··· Passage to read ···

Electronic manufacturing service providers and electronic component suppliers with significant operations in China would be the hardest hit in Taiwan by the effects of an outbreak of COVID-19 in China should the virus prove more difficult to contain, Taiwan Ratings Corp (中華信評) said.
Taiwanese electronics manufacturing service providers include Hon Hai Precision Industry Co (鴻海精密) and Pegatron Corp (和碩), which are major iPhone assemblers for Apple Inc and have a significant presence in China, which is also an important production base for Taiwanese electronic component makers, who are already affected by shut factories and travel restrictions in China.
“These companies could also face labor shortages and logistical difficulties even after the resumption of operations,” Taiwan Ratings said in a report on Wednesday.
The adverse effects would extend to shortages in raw materials and key components for manufacturing facilities, the local arm of Standard & Poor’s (S&P) Global Ratings said.
While some electronics suppliers resumed work on Feb. 10, their operations had slim chances of returning to full capacity by the end of the month, given labor and protective-medical gear shortages, it said.
The first half of the year is typically considered the low season of the production cycle for most electronics goods, which could partly alleviate the negative effects from underutilized factories, the report said.
The Chinese government is also likely to assist key industries, including the technology sector, to maintain normal operations and minimize the economic effects of the coronavirus outbreak, it said.
Taiwan Ratings said that the degree of risk facing Taiwanese companies varied by industry.
A sharp decline in consumer spending in China could stifle short-term demand, particularly for discretionary consumables, such as smartphones and vehicles, while semiconductor firms could be hit by a drop in shipments and sales in the short term due to supply chain disruptions, it said.
Chung-Hua Institution for Economic Research (CIER, 中華經濟研究院) said that disruptions in raw material supplies from China, as well as from the slow return of workers to factories, could hurt many industries in Taiwan, such as the semiconductor, information and communications technology, biotech, and flat-panel sectors.
Meanwhile, as China is the largest buyer of Taiwan-made goods, accounting for about 40 percent of Taiwan’s exports, weaker demand in China amid the virus outbreak would likely hurt Taiwanese producers of petrochemicals, machinery, plastics and base metals, CIER vice president Wang Jiann-chyuan (王健全) told the Central News Agency on Friday.

···

In the article on COVID-19 and Taiwanese electronics firms, what share of Taiwan's exports does China account for? Please answer in a few words. The stored items are separate material, unrelated to the article.

··· Dataset content ···

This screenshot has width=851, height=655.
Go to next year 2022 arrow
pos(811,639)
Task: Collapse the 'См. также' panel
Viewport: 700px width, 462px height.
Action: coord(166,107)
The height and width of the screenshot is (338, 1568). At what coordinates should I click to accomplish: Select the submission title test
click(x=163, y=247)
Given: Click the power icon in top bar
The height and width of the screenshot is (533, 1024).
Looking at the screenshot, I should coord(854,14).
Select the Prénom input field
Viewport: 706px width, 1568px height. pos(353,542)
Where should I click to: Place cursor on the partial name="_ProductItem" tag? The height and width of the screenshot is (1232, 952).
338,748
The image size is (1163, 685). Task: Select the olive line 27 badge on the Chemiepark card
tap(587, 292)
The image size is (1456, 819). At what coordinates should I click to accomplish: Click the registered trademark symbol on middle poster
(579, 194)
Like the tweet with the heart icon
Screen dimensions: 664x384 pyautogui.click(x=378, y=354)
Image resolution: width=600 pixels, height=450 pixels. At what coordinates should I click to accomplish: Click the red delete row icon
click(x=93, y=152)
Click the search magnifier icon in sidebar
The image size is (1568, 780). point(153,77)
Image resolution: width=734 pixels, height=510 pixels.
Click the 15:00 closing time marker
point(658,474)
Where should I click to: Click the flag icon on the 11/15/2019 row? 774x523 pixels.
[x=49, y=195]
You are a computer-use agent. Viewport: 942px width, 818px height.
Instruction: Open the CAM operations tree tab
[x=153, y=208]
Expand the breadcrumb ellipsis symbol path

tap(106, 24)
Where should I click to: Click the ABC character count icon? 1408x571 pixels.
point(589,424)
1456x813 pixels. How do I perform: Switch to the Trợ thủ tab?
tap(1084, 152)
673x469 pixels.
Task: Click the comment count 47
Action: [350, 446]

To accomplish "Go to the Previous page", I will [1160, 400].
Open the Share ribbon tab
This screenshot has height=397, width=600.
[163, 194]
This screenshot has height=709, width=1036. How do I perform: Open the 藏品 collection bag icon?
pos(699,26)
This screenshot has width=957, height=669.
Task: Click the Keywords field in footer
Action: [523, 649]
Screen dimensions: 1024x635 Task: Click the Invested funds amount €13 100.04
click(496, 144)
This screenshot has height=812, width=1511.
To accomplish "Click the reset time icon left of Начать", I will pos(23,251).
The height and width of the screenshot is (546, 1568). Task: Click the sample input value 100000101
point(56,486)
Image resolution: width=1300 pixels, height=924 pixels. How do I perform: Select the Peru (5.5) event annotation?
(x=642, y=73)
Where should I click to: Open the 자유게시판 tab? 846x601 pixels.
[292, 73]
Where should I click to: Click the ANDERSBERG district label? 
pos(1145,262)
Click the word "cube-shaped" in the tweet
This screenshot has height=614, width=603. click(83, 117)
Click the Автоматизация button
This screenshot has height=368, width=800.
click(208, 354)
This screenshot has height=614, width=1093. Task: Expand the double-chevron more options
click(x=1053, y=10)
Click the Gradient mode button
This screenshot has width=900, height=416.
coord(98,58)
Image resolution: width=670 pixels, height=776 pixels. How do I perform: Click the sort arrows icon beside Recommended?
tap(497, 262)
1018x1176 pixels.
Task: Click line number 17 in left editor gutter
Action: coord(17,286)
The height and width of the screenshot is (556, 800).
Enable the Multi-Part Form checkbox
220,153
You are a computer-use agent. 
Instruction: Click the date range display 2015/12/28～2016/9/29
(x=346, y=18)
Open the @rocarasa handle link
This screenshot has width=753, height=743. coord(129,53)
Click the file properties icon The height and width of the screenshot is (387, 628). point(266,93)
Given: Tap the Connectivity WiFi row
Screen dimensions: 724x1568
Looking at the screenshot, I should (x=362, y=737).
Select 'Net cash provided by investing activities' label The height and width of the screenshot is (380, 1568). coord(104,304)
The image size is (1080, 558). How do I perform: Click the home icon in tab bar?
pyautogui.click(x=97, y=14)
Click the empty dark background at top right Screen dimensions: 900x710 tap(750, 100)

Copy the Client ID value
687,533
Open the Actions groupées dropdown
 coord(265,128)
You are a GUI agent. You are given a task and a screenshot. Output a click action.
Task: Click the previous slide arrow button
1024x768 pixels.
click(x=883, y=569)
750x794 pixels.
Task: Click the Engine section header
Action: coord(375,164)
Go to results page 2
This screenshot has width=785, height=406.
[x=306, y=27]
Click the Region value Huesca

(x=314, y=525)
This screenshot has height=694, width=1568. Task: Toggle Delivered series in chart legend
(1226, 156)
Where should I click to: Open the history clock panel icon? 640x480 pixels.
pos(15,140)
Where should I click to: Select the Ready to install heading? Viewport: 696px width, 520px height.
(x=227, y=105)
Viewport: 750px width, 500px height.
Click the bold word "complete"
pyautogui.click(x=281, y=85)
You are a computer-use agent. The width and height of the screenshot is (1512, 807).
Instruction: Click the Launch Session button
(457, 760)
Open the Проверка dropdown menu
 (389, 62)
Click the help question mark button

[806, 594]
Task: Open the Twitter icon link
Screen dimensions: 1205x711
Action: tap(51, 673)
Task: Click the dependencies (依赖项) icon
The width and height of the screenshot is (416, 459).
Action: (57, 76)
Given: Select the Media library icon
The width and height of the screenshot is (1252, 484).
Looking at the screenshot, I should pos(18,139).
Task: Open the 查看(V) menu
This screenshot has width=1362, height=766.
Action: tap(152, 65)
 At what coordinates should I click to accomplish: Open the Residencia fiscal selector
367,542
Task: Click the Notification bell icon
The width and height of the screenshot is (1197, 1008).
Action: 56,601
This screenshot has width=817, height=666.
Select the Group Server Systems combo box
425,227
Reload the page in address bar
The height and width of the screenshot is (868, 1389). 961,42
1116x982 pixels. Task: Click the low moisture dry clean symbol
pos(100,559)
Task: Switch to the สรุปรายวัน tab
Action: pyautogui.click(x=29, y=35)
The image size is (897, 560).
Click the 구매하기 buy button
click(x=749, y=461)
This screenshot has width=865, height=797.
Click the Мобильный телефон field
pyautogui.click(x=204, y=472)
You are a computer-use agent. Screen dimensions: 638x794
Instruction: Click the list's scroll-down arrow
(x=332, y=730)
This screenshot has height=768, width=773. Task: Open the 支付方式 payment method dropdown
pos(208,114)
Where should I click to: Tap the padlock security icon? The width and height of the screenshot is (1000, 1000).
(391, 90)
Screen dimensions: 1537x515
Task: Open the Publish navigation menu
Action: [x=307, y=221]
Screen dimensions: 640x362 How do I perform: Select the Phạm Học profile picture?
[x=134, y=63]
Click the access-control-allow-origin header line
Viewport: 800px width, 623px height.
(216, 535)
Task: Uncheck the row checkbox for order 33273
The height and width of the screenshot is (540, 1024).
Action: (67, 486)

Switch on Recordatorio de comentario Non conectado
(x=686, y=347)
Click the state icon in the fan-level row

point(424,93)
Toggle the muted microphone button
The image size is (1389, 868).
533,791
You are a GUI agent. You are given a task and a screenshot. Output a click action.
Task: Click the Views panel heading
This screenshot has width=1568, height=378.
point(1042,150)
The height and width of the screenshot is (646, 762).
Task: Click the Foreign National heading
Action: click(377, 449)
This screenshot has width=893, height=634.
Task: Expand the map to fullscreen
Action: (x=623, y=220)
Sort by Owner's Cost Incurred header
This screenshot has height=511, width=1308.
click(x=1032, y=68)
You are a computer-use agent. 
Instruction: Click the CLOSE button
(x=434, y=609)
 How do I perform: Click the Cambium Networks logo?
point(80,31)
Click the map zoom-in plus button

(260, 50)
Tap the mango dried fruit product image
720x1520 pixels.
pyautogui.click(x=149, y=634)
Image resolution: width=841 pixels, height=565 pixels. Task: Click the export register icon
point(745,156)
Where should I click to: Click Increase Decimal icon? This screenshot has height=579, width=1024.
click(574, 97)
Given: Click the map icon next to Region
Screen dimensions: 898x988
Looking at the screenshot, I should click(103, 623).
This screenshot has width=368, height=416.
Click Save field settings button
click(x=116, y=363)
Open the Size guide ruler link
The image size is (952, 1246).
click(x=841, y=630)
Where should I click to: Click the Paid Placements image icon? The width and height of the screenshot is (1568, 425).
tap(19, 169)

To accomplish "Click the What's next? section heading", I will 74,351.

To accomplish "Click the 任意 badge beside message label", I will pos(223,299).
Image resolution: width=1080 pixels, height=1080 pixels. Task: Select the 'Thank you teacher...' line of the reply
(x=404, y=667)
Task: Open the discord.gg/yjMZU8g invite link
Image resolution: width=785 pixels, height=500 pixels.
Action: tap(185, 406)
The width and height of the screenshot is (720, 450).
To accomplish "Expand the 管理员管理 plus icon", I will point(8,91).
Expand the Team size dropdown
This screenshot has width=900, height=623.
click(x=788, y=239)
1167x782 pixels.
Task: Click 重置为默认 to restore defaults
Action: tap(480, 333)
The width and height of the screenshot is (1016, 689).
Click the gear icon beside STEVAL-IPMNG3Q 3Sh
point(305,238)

···

Task answer:
About 40 percent.